Speaking of applying to enough schools, I read recently that with online applications and common applications (the same application can be used at multiple schools) becoming commonplace, the average number of schools that students apply to now is around 20! In the era of paper applications, it was around 5 or 6.

This has the effect of increasing the number of applicants at every school and the larger pool of applicants leads to a lower percentage of accepted applications. Schools are getting more selective because they can be.

Yachtzee
05-01-2007, 09:21 AM
Speaking of applying to enough schools, I read recently that with online applications and common applications (the same application can be used at multiple schools) becoming commonplace, the average number of schools that students apply to now is around 20! In the era of paper applications, it was around 5 or 6.

This has the effect of increasing the number of applicants at every school and the larger pool of applicants leads to a lower percentage of accepted applications. Schools are getting more selective because they can be.

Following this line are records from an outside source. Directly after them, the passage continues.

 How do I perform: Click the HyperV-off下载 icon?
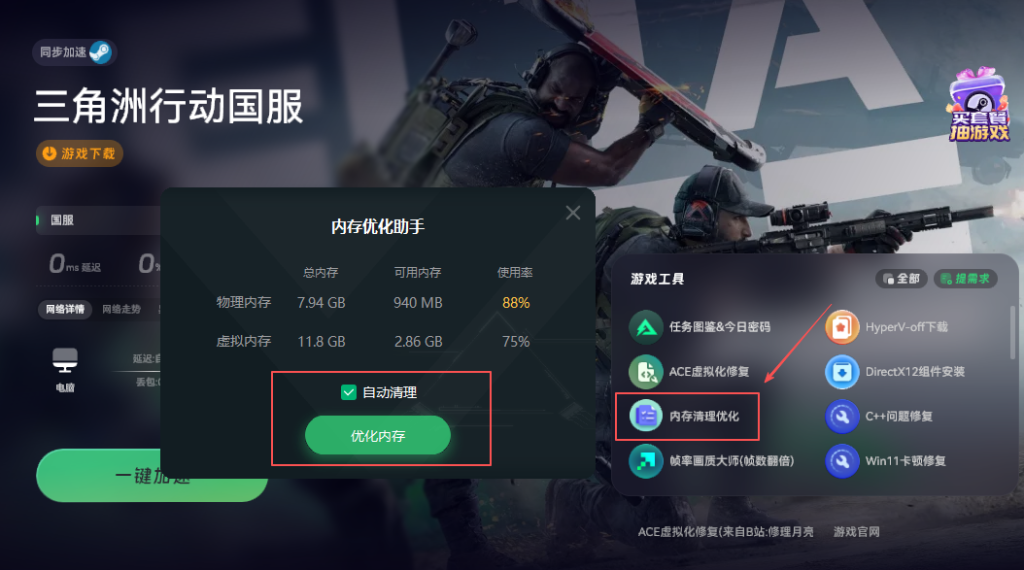pos(842,327)
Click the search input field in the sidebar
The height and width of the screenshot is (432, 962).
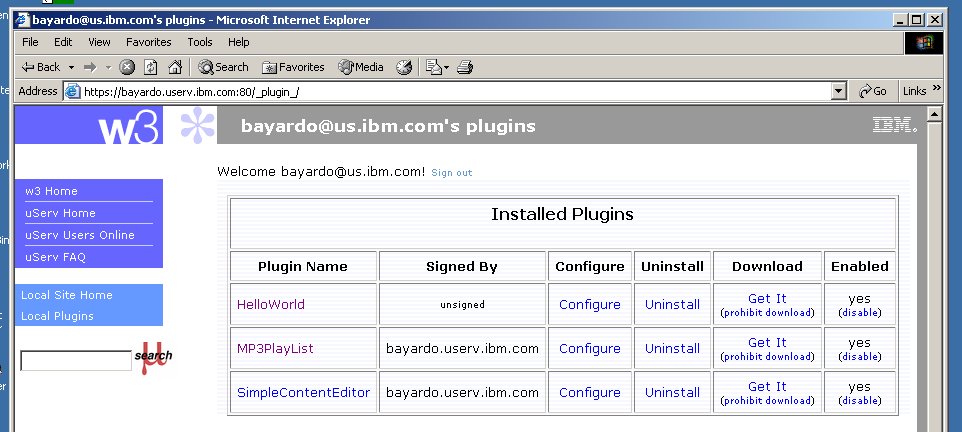(76, 361)
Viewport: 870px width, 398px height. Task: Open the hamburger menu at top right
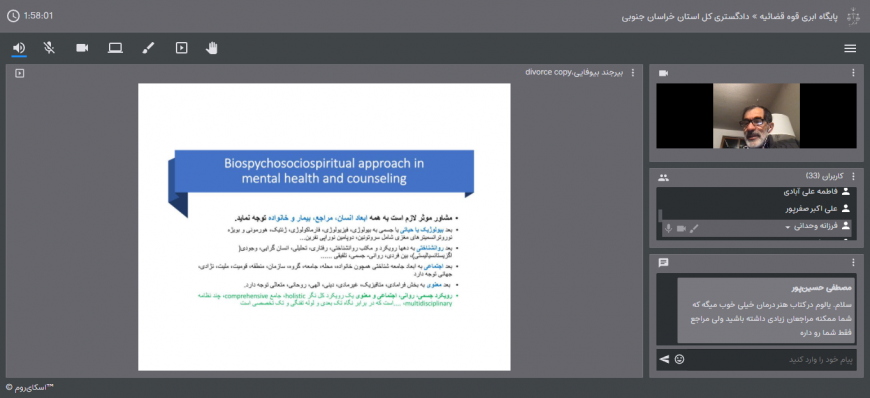pos(850,49)
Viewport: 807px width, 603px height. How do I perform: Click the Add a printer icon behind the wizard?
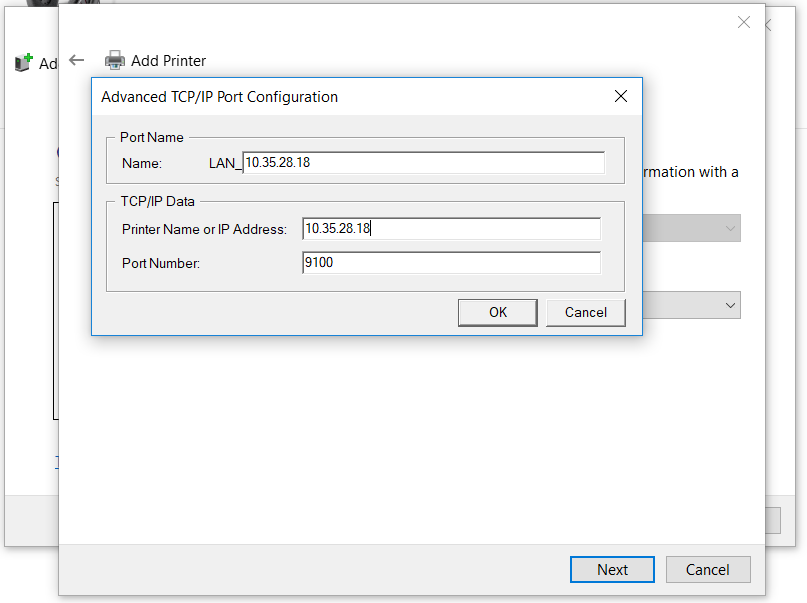22,62
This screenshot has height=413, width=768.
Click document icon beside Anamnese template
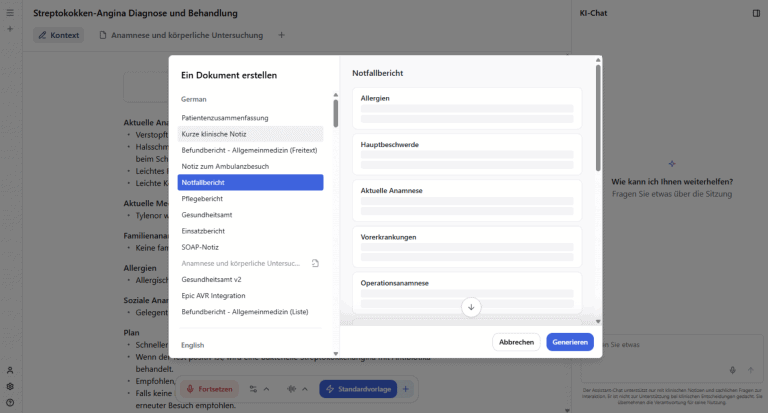(315, 263)
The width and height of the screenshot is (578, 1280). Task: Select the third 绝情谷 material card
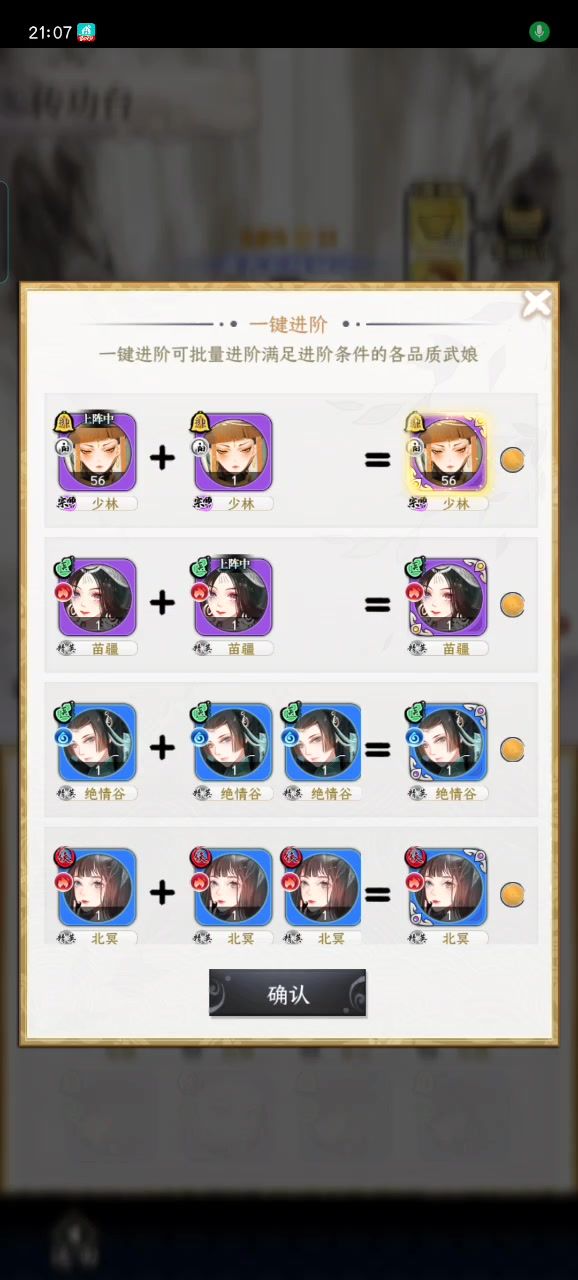pyautogui.click(x=322, y=742)
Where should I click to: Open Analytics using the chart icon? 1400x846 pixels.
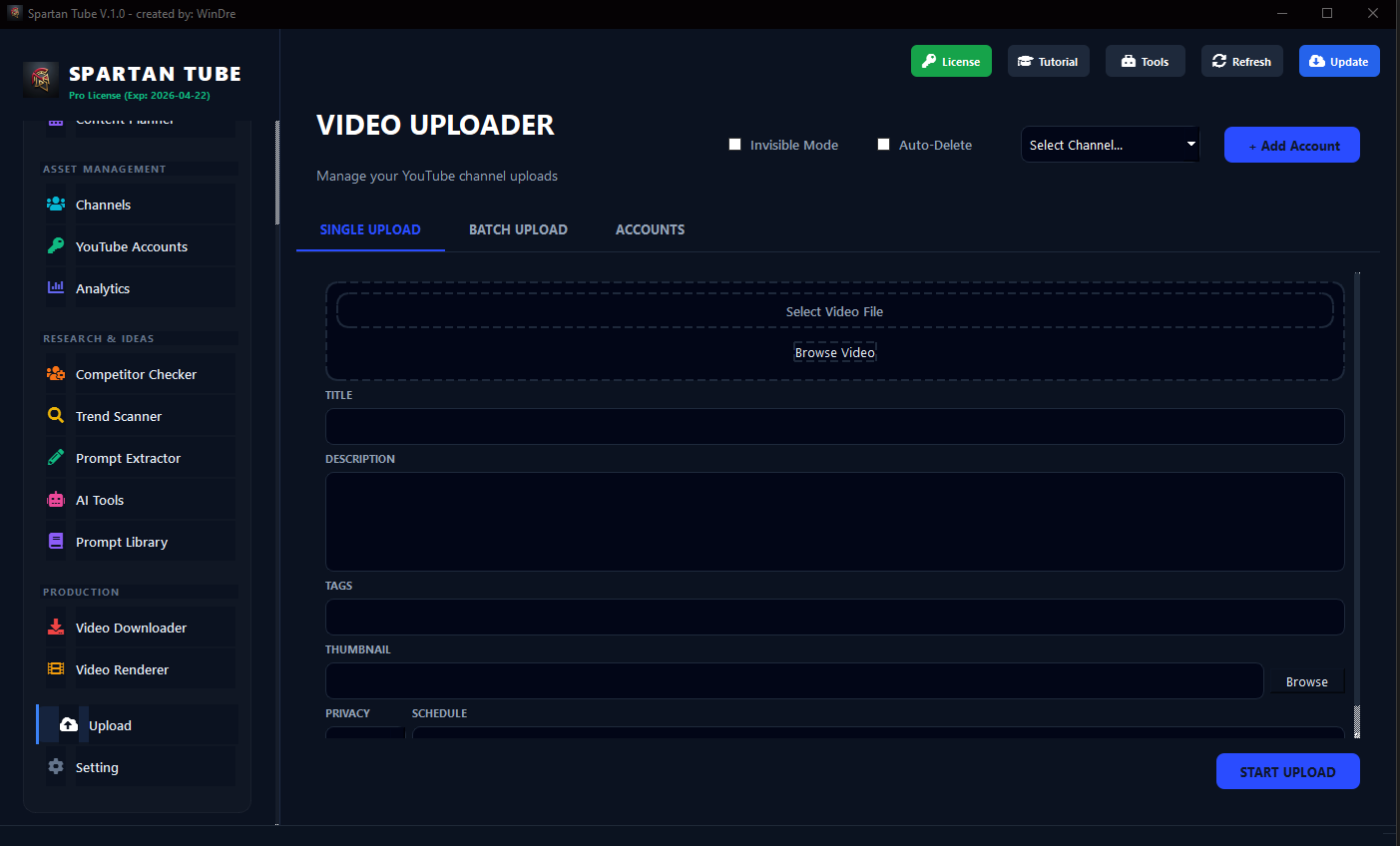pyautogui.click(x=56, y=287)
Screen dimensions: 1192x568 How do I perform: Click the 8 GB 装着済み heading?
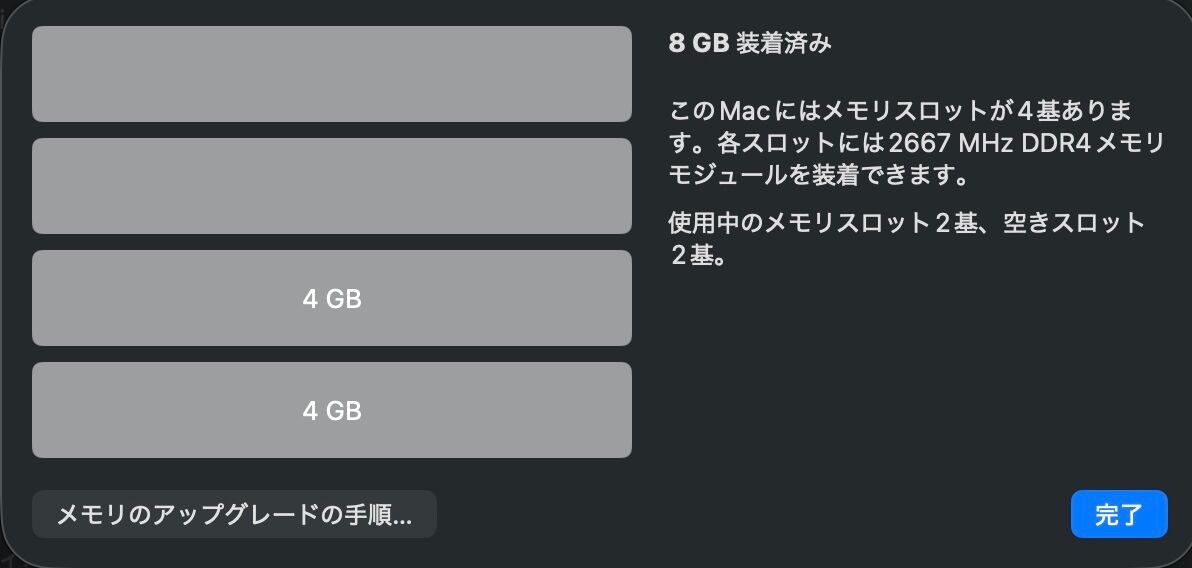(749, 43)
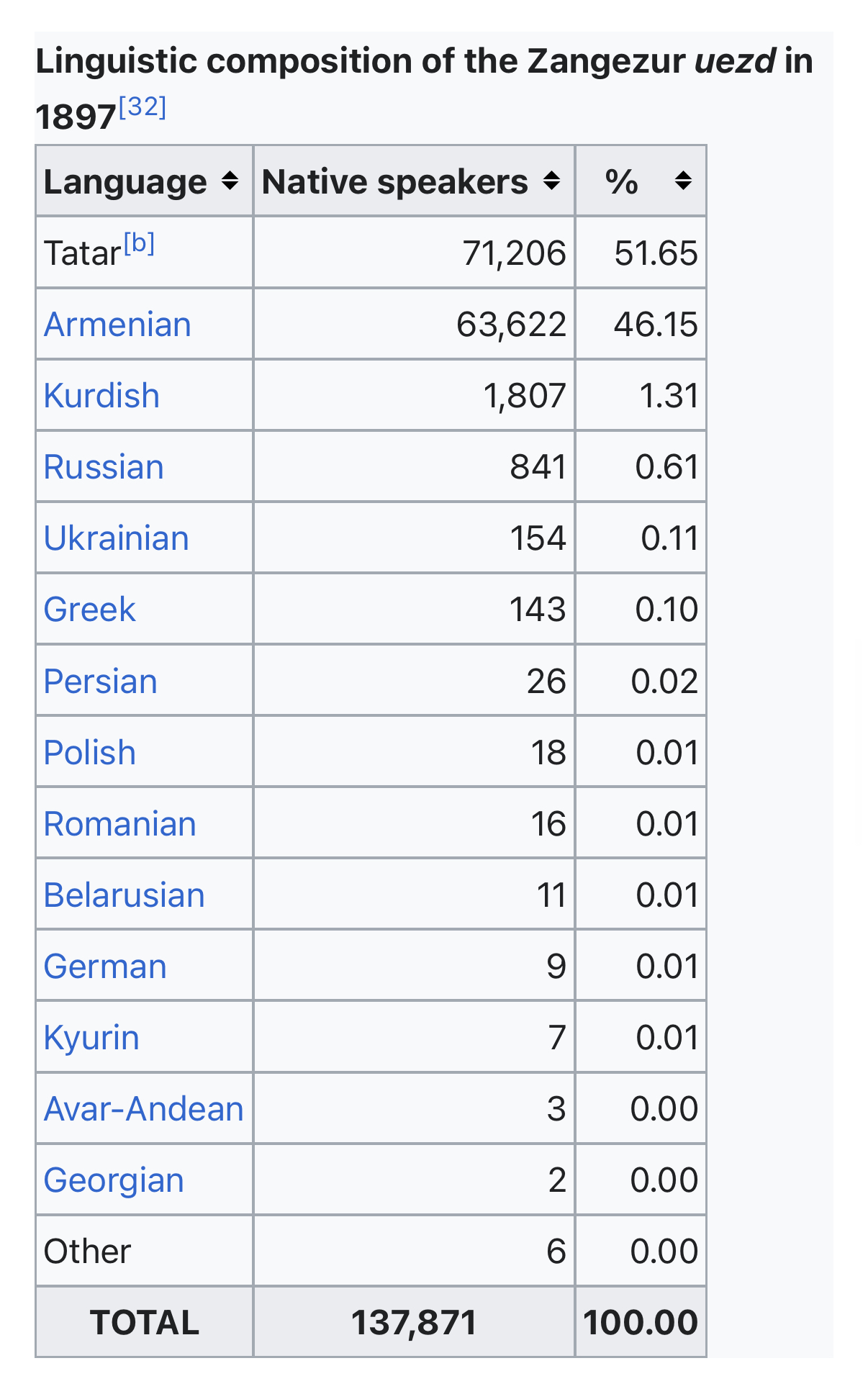The image size is (868, 1389).
Task: Follow the Kyurin language link
Action: coord(91,1038)
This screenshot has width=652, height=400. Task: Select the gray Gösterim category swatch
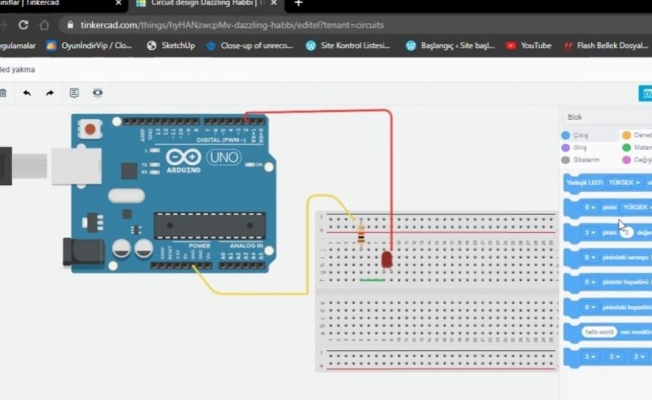coord(566,160)
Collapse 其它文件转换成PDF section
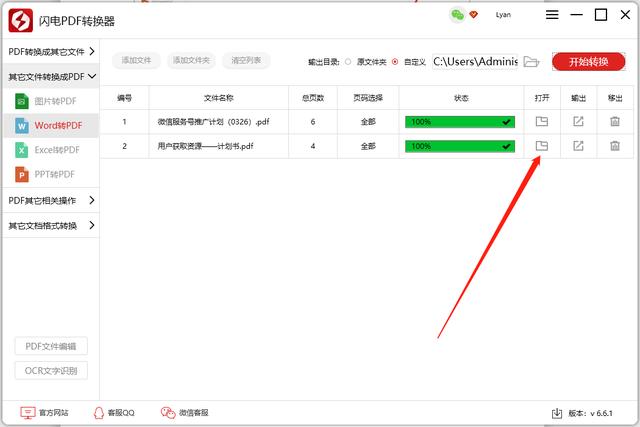This screenshot has width=640, height=427. (x=50, y=76)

That's a good point. I think its a good thing. I don't have any statistics on it, but I'd be interested to see what online applications have done for the quality of applicants. My feeling and my hope is that it allows schools to attract quality applicants from a broader pool and spreads academic talent to a greater number of schools. I know my school consistently states that the quality of their applicants has increased greatly since they took their applications online. They say the last few classes have been the highest quality and most diverse group of students they've ever had. Of course, maybe they just say that to all the classes. :dunno:

rdiersin
05-01-2007, 09:41 AM
Connections tend to be the tiebreaker in most cases for undergraduate admissions; they aren't the essence of admission to schools like Harvard, believe it or not.

And by the time you reach grad school, connections are even less meaningful a criterion towards admission. You're judged largely on your skills and accomplishments as well as the niche you occupy in your particular field.

My advice: go to a solid state school, bust your arse, then apply to a bunch of Ivies (and Ivy Lites like UVA, UChicago, Stanford) for grad school. Your job prospects will be nearly as good as if you'd gone to an Ivy for undergrad.

I think that's true but not exactly. Connections are a less meaningful criterion, but also can be an even more so one. That is, if you have a connection with an advisor at a grad school, that will do a lot for you. But if you are applying to a grad school outside of that, I would agree connections are given less, even if any, consideration.

But your advice is very good and something I wholeheartedly agree with. Going to a good state school and then entering an Ivy is a great way to go. Although that depends also on the discipline. In my field, many of the top 10 schools are state schools, so it does depend on the field.